PROVE GENERALI

13.09.2020 00:00 di Tommaso Loreto Twitter:    Vedi letture
PROVE GENERALI

Verrà più avanti il tempo degli esperimenti, almeno questo emerge dall’ultima due giorni viola di amichevoli. Con Grosseto e Reggiana Iachini abbandona l’idea del doppio mediano davanti alla difesa, o dei due trequartisti a ridosso della punta, e sceglie quell’usato sicuro che nel finale della scorsa stagione aveva dato i suoi frutti. Il 3-5-2 anticipato da Pradè in conferenza stampa qualche giorno fa trova conferme anche nell’undici iniziale visto ieri al Franchi, anche se poi l'impiego di Bonaventura consente il rapido passaggio ad altri moduli, e fa il paio con la precedente sgambata nella quale Vlahovic e Cutrone si sono messi in mostra a suon di gol. 
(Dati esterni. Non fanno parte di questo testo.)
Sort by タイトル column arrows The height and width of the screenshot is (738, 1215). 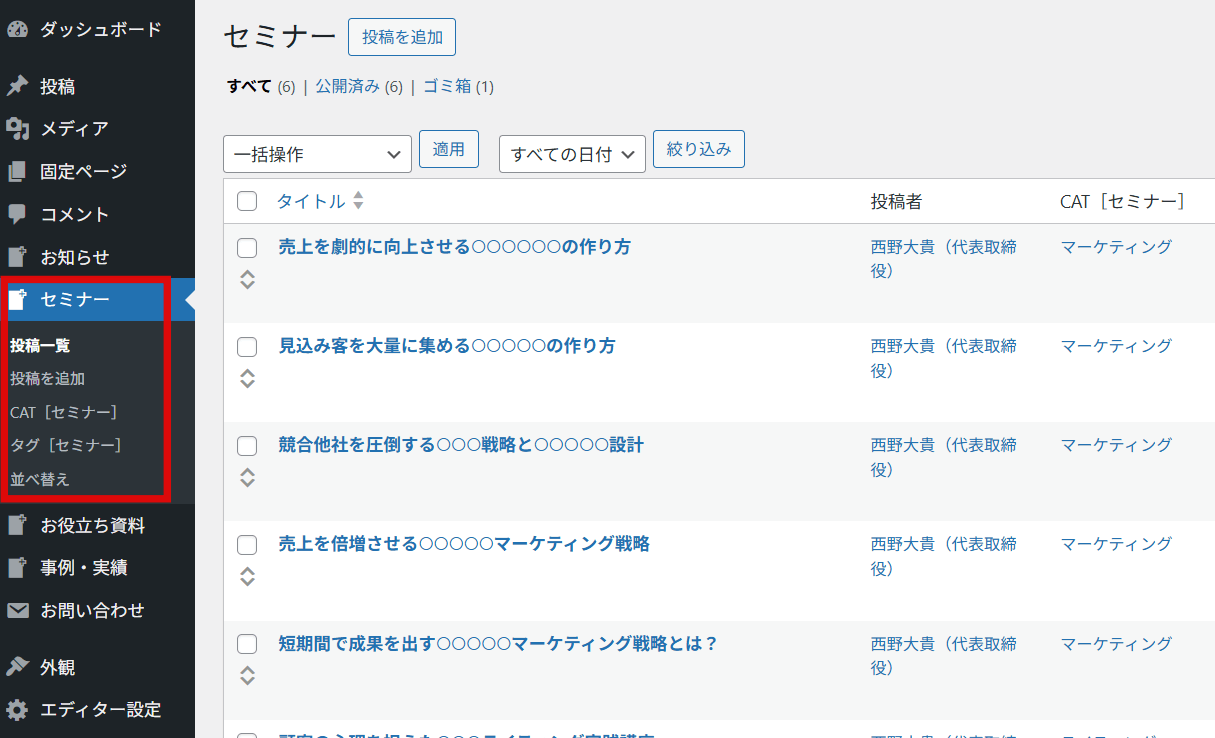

Una soluzione tattica da leggere nel solco della continuità, e pare essere anche la scelta più saggia visto il poco tempo a disposizione per la preparazione estiva. Al via di una stagione imprevedibile l’allenatore viola deve ancora capire con certezza la fisionomia definitiva della squadra, dunque inutile pensare di stravolgere determinati assetti. La stessa posizione di Chiesa conferma le indicazioni del recente finale di campionato, mentre a sinistra complice il problema di Biraghi nel match di ieri è ancora Lirola il candidato a partire titolare (e le indicazioni da quella parte fin qui sono apparse positive). Federico riparte da quel ruolo a tutta fascia che può esaltarne la progressione pur rendendolo magari meno lucido al momento del tiro. 

Ci sarà tempo anche per capire se veramente la stagione di Chiesa sarà ancora a tinte viola, così come servirà ancora pazientare per capire chi si giocherà la maglia da titolare nella zona centrale dell’attacco. Con Ribery intoccabile Kouamè sembra partire con i favori di una gerarchia interna nella quale Vlahovic e Cutrone arrivano subito dopo, ma molto verrà deciso soltanto in settimana. Quando per inciso anche Commisso è destinato a seguire dal vivo gli allenamenti della squadra di Iachini in avvicinamento all’esordio con il Torino. C’è da scommettere che il presidente saprà trasmettere la giusta carica a tutto il gruppo per cominciare nel migliore dei modi.